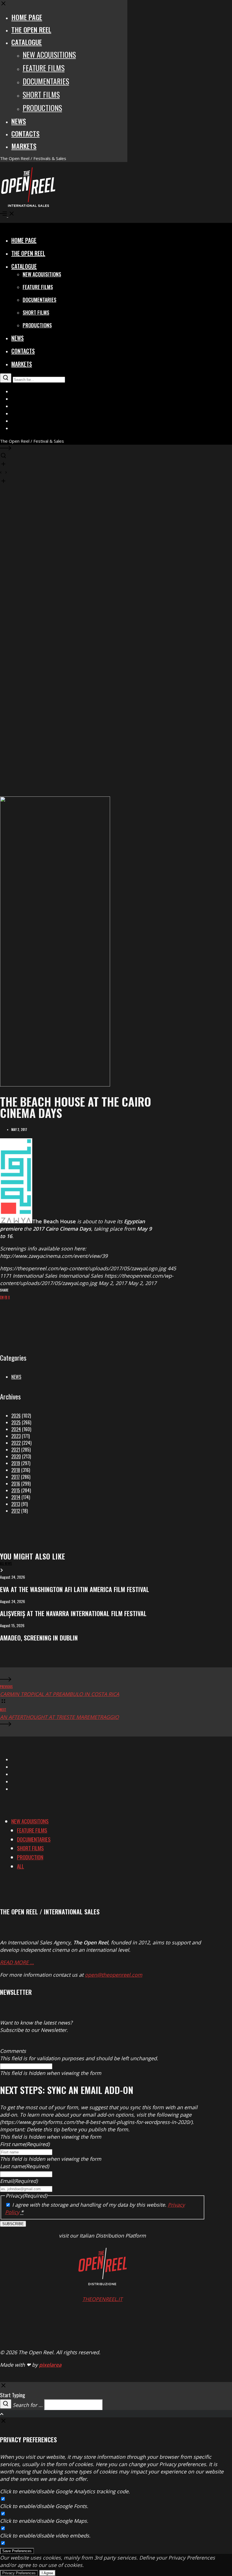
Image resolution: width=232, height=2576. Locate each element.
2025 (16, 1422)
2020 (16, 1456)
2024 (16, 1429)
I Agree (47, 2573)
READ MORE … (17, 1962)
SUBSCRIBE (13, 2224)
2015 (15, 1490)
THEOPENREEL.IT (102, 2299)
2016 (15, 1483)
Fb (6, 1297)
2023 (16, 1436)
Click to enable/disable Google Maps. (44, 2520)
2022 (16, 1442)
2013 (15, 1504)
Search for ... (28, 2405)
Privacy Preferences (19, 2573)
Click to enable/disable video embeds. (45, 2535)
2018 (15, 1470)
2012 (15, 1510)
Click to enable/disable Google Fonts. (44, 2506)
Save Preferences (17, 2551)
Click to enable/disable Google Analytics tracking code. (65, 2491)
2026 (16, 1415)
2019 (15, 1463)
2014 (15, 1497)
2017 (15, 1476)
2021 (15, 1449)
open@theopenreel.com (113, 1974)
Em (2, 1297)
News (16, 1376)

Task to complete: Go through the records. Copy each line where "enable" appears.

Solution below:
Click to enable/disable Google Maps. (44, 2520)
Click to enable/disable video embeds. (45, 2535)
Click to enable/disable Google Fonts. (44, 2506)
Click to enable/disable Google Analytics tracking code. (65, 2491)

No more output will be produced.